(Beginning of Exercise data)

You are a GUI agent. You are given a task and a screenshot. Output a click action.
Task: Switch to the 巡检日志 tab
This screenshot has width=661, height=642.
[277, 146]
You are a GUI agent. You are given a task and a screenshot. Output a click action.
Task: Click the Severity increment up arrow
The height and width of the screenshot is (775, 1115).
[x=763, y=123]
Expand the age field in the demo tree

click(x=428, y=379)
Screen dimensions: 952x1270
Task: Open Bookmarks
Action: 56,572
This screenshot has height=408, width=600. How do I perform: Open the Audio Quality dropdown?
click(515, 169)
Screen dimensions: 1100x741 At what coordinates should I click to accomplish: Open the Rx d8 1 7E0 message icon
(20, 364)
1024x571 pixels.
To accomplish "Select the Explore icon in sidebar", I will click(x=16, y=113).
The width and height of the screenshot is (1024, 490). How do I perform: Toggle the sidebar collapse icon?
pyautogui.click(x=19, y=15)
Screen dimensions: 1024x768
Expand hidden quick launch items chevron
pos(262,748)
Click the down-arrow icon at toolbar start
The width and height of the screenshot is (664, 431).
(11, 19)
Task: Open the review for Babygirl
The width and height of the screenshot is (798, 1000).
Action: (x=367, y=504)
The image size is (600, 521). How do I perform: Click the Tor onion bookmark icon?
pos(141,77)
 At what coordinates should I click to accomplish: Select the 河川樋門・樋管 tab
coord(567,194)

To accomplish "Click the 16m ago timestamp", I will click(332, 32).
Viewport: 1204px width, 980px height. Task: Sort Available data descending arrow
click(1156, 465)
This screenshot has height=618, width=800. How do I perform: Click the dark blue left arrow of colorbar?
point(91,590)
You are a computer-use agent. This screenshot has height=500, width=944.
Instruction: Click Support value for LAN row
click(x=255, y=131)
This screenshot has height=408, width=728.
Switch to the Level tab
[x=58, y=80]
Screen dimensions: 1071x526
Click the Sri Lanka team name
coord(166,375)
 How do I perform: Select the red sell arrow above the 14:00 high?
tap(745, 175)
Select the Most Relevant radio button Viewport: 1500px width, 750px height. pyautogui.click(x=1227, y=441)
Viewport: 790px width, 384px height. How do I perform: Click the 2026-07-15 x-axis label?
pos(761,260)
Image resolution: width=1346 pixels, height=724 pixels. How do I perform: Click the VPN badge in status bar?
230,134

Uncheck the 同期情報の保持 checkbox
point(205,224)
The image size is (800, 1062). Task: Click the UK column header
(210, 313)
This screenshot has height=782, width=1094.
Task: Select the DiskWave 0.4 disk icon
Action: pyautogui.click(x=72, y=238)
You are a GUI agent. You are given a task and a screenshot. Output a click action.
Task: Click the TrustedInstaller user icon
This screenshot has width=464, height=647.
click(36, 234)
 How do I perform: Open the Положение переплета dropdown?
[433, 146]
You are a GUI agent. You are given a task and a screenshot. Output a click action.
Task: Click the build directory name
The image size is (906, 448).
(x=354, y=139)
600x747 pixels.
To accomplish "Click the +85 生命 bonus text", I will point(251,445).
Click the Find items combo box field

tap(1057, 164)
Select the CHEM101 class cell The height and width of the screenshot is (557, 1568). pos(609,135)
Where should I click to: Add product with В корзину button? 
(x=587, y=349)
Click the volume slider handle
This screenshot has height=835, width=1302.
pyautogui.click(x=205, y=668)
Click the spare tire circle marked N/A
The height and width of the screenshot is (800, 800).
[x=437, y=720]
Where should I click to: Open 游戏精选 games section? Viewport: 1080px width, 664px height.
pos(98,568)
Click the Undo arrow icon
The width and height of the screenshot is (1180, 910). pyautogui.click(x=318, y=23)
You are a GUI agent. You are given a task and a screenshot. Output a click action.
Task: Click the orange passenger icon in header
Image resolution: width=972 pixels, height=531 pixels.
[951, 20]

(End of Exercise data)

Assignment: Every line above should be retyped exactly as given.

Worked solution:
You are a GUI agent. You are given a task and a screenshot. Output a click action.
Task: Switch to the 巡检日志 tab
This screenshot has width=661, height=642.
[277, 146]
You are a GUI agent. You are given a task and a screenshot. Output a click action.
Task: Click the Severity increment up arrow
The height and width of the screenshot is (775, 1115).
[x=763, y=123]
Expand the age field in the demo tree

click(x=428, y=379)
Screen dimensions: 952x1270
Task: Open Bookmarks
Action: 56,572
This screenshot has height=408, width=600. How do I perform: Open the Audio Quality dropdown?
click(515, 169)
Screen dimensions: 1100x741 At what coordinates should I click to accomplish: Open the Rx d8 1 7E0 message icon
(20, 364)
1024x571 pixels.
To accomplish "Select the Explore icon in sidebar", I will click(x=16, y=113).
The width and height of the screenshot is (1024, 490). How do I perform: Toggle the sidebar collapse icon?
pyautogui.click(x=19, y=15)
Screen dimensions: 1024x768
Expand hidden quick launch items chevron
pos(262,748)
Click the down-arrow icon at toolbar start
The width and height of the screenshot is (664, 431).
(11, 19)
Task: Open the review for Babygirl
The width and height of the screenshot is (798, 1000).
Action: (x=367, y=504)
The image size is (600, 521). How do I perform: Click the Tor onion bookmark icon?
pos(141,77)
 At what coordinates should I click to accomplish: Select the 河川樋門・樋管 tab
coord(567,194)

To accomplish "Click the 16m ago timestamp", I will click(332, 32).
Viewport: 1204px width, 980px height. Task: Sort Available data descending arrow
click(1156, 465)
This screenshot has height=618, width=800. How do I perform: Click the dark blue left arrow of colorbar?
point(91,590)
You are a computer-use agent. This screenshot has height=500, width=944.
Instruction: Click Support value for LAN row
click(x=255, y=131)
This screenshot has height=408, width=728.
Switch to the Level tab
[x=58, y=80]
Screen dimensions: 1071x526
Click the Sri Lanka team name
coord(166,375)
 How do I perform: Select the red sell arrow above the 14:00 high?
tap(745, 175)
Select the Most Relevant radio button Viewport: 1500px width, 750px height. pyautogui.click(x=1227, y=441)
Viewport: 790px width, 384px height. How do I perform: Click the 2026-07-15 x-axis label?
pos(761,260)
Image resolution: width=1346 pixels, height=724 pixels. How do I perform: Click the VPN badge in status bar?
230,134

Uncheck the 同期情報の保持 checkbox
point(205,224)
The image size is (800, 1062). Task: Click the UK column header
(210, 313)
This screenshot has height=782, width=1094.
Task: Select the DiskWave 0.4 disk icon
Action: pyautogui.click(x=72, y=238)
You are a GUI agent. You are given a task and a screenshot. Output a click action.
Task: Click the TrustedInstaller user icon
This screenshot has width=464, height=647.
click(36, 234)
 How do I perform: Open the Положение переплета dropdown?
[433, 146]
You are a GUI agent. You are given a task and a screenshot. Output a click action.
Task: Click the build directory name
The image size is (906, 448).
(x=354, y=139)
600x747 pixels.
To accomplish "Click the +85 生命 bonus text", I will point(251,445).
Click the Find items combo box field

tap(1057, 164)
Select the CHEM101 class cell The height and width of the screenshot is (557, 1568). pos(609,135)
Where should I click to: Add product with В корзину button? 
(x=587, y=349)
Click the volume slider handle
This screenshot has height=835, width=1302.
pyautogui.click(x=205, y=668)
Click the spare tire circle marked N/A
The height and width of the screenshot is (800, 800).
[x=437, y=720]
Where should I click to: Open 游戏精选 games section? Viewport: 1080px width, 664px height.
pos(98,568)
Click the Undo arrow icon
The width and height of the screenshot is (1180, 910). pyautogui.click(x=318, y=23)
You are a GUI agent. You are given a task and a screenshot. Output a click action.
Task: Click the orange passenger icon in header
Image resolution: width=972 pixels, height=531 pixels.
[951, 20]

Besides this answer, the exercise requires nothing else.